Banking in Belgium had evolved into quite a different business than it had been before the reforms of 1934. These, and, to a lesser degree, reforms enacted immediately after the war, made banking into what a later chairman of BB would call "presque public"--almost a part of the public sector economy. Reacting to the chaos of the private sector during the Depression, the government decreed that all banks had to keep 65% of their deposits available for loans to the state, which was busily setting up nationalized industrial combines. This program, though stringent by American standards, was readily accepted by Gérard and BB as the Belgian economy accustomed itself to the idea of close cooperation between state and industry. As the repository of capital needed by both partners, the banks became part of a comprehensive planned economy rather than remaining independent agents. The mixed economy thus evolved seems to have worked well for all concerned, and not least the banks. To hold up its end of the bargain with government and industry, BB was forced to raise its capital sharply, from BFr200 million in 1945 to BFr700 million in 1951 and to BFr2.5 billion by 1964; profits have also increased, if not quite proportionately, at least in a continuous upward spiral.

Overseeing the postwar expansion was Louis Camu, chairman since Gérard's retirement in 1952. To take advantage of the greatly increased deposits made by a more prosperous public, Camu designed a program of expansion in both the national and overseas markets. Though prohibited by the reforms of 1934 from holding equity in other companies, BB furthered its expertise in the analysis and management of business affairs, seeking in that way to become more useful to its private borrowers. In 1953, BB introduced its first certified deposits, part of an effort to win a greater share of the retail-banking business across the country. BB has been in the vanguard of the electronic revolution in banking, offering its first automated teller machine as early as 1969 and continuing to upgrade its extensive computer facilities as a matter of course. On the international side, BB participated in the ever-expanding foreign investment and monetary exchange of the Belgian banks. In the mid-1960s, BB entered into special cooperation agreements with two of the world's largest banks, Barclays of London and Chase Manhattan in New York; and in 1971 it was asked to join the influential European banking syndicate, Société Financiére Europ&eacute-ne. In a world growing ever more complex and interdependent, BB has positioned itself to take advantage of the coming changes.

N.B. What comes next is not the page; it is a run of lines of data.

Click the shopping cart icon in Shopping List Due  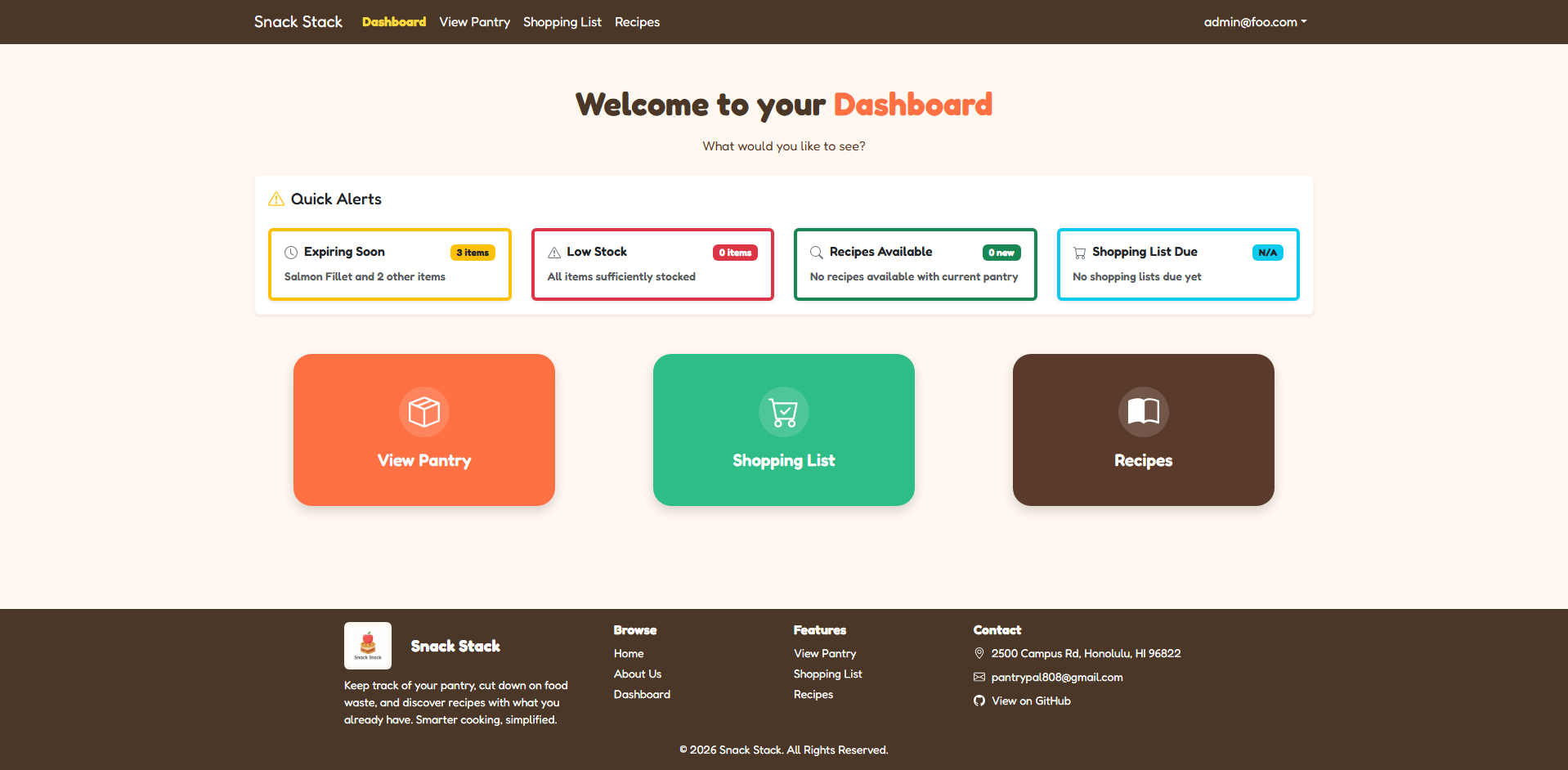[x=1078, y=252]
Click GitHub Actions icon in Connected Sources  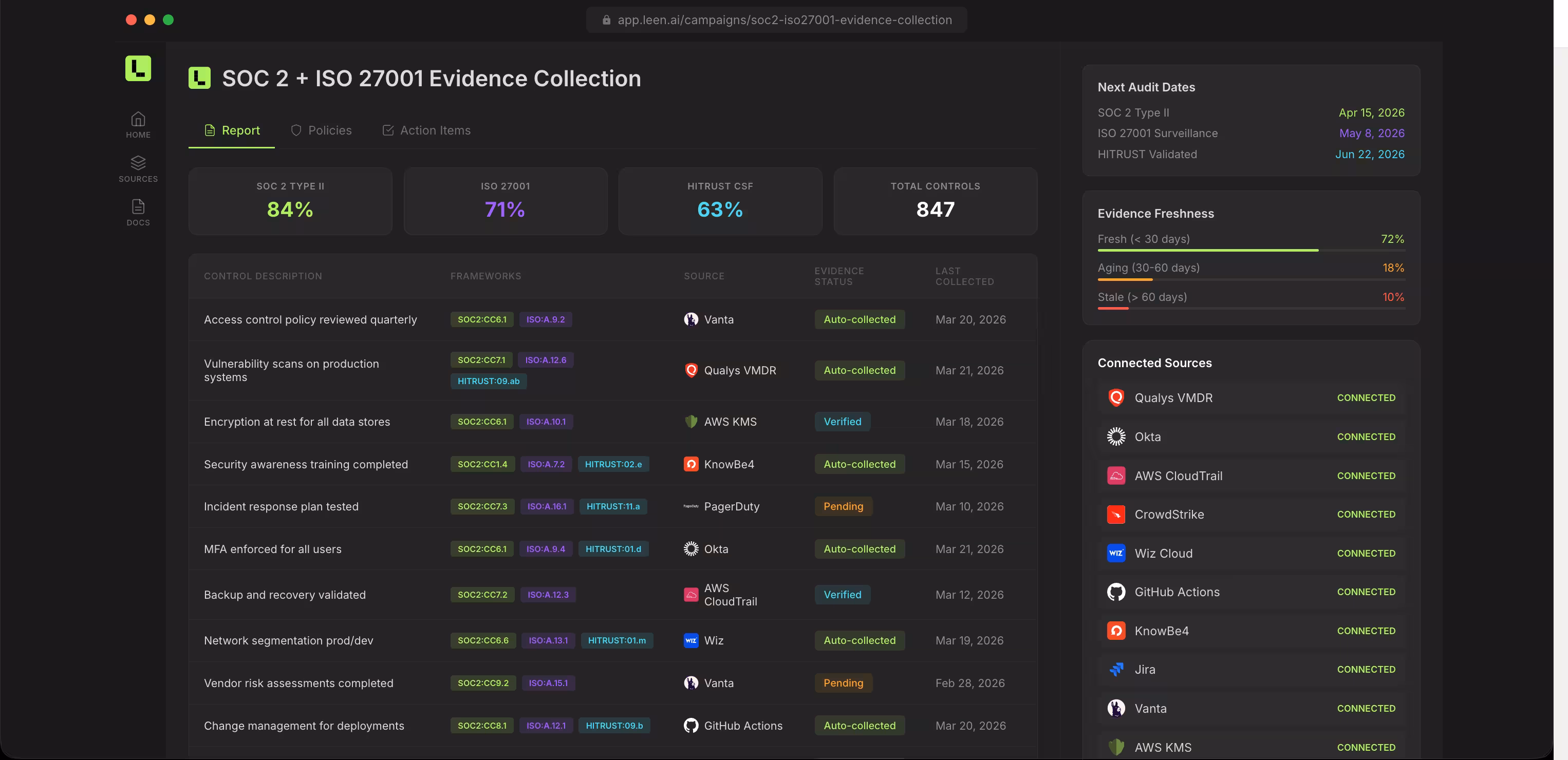[1116, 592]
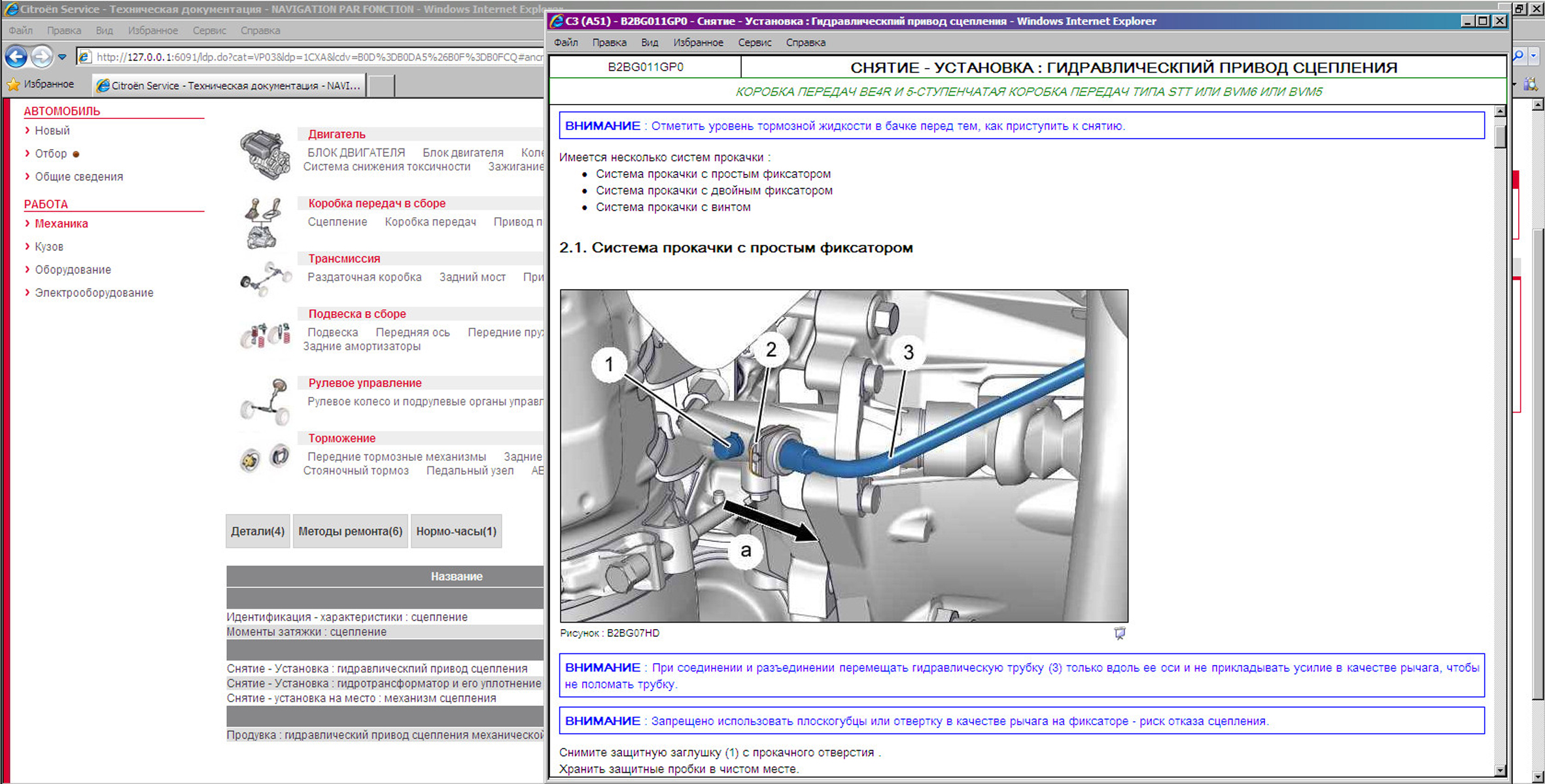Open recent pages dropdown next to Forward
This screenshot has width=1545, height=784.
[x=62, y=57]
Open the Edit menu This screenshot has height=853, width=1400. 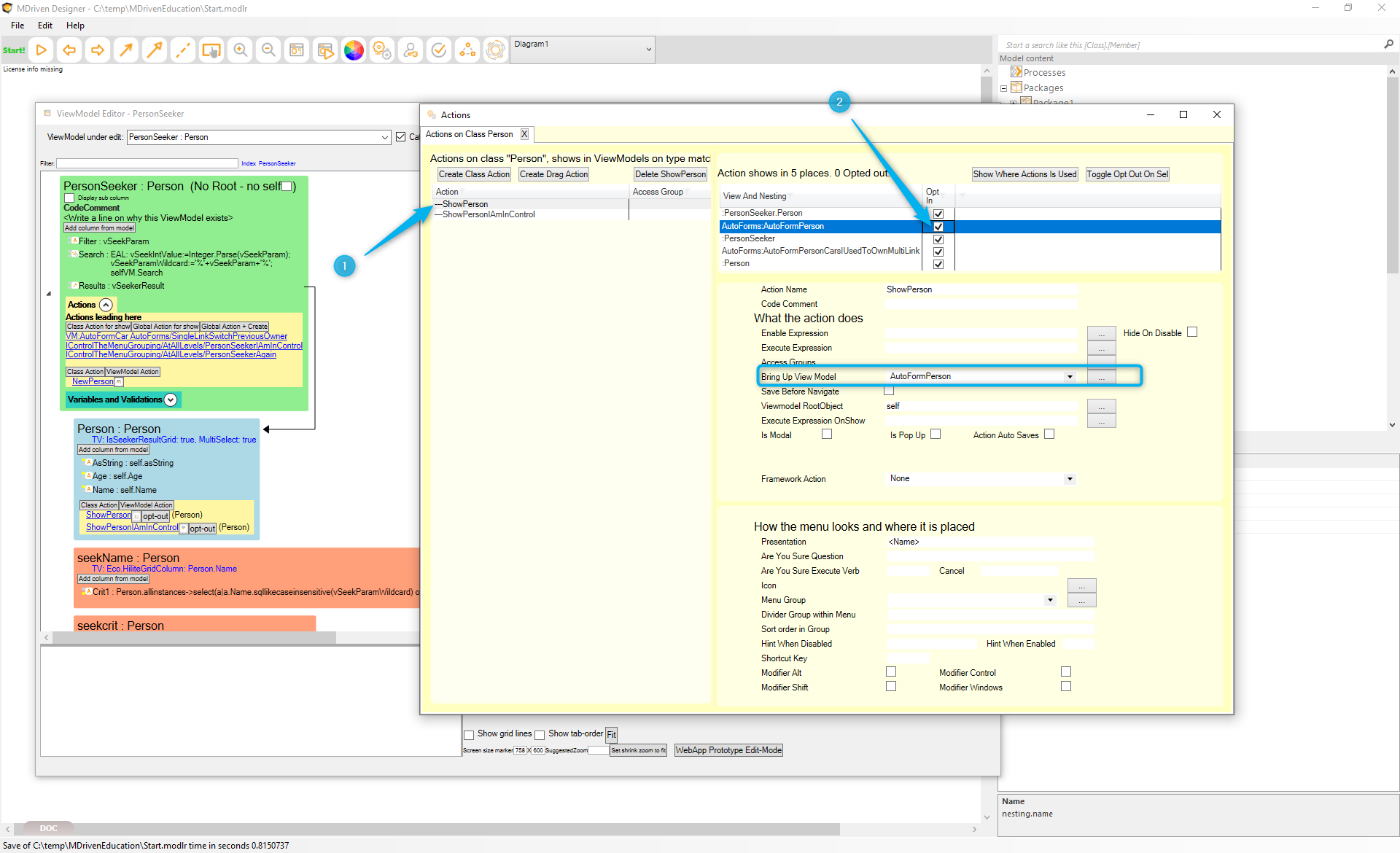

Most important, of course, was the 1975 merger with Banque Lambert. By combining the assets and experience of two of the country's leading banks, BBL strengthened its chances of surviving the gradual economic unification of Europe. With trade barriers gone, European bankers will soon be pressed by rivals from across the continent as well as by their traditional local competitors, and the battle for deposit-and-loan dollars will no doubt be prolonged and bitter. In anticipation of this struggle, Chairman Thierry has reorganized the bank according to five market segments--households, private investors, the Belgian corporate sector, multinationals, and institutional investors. In making this change, however, Thierry has emphasized that the bank is preparing not merely for the 1992 opening of the European market, important as that will be. The chairman is thinking mainly of the date, as yet unknown, yet all but certain, when all of Europe will convert to a single currency--an event which, if nothing else, will be certain to keep BBL and the rest of the European banking community more than a little busy.

Principal Subsidiaries: Locabel-Fininvest (50%); Banco di Roma (Belgio) (50%); Lanson Industries Plant II (90.1%); BBL Capital Management Corp.; Ciabel (99.8%); Sogerfin; Banque Bruxelles Lambert (Switzerland); Banque Louis-Dreyfus (France); BBL Australia; Williams de Broe Hill Ltd. (61.8%) (U.K.); Finanziaria ICCRI-BBL (50%) (Italy); Credit Europeen Luxembourg; BBL Finance Ireland; BBL Curran Mullens Ltd. (95%) (Australia).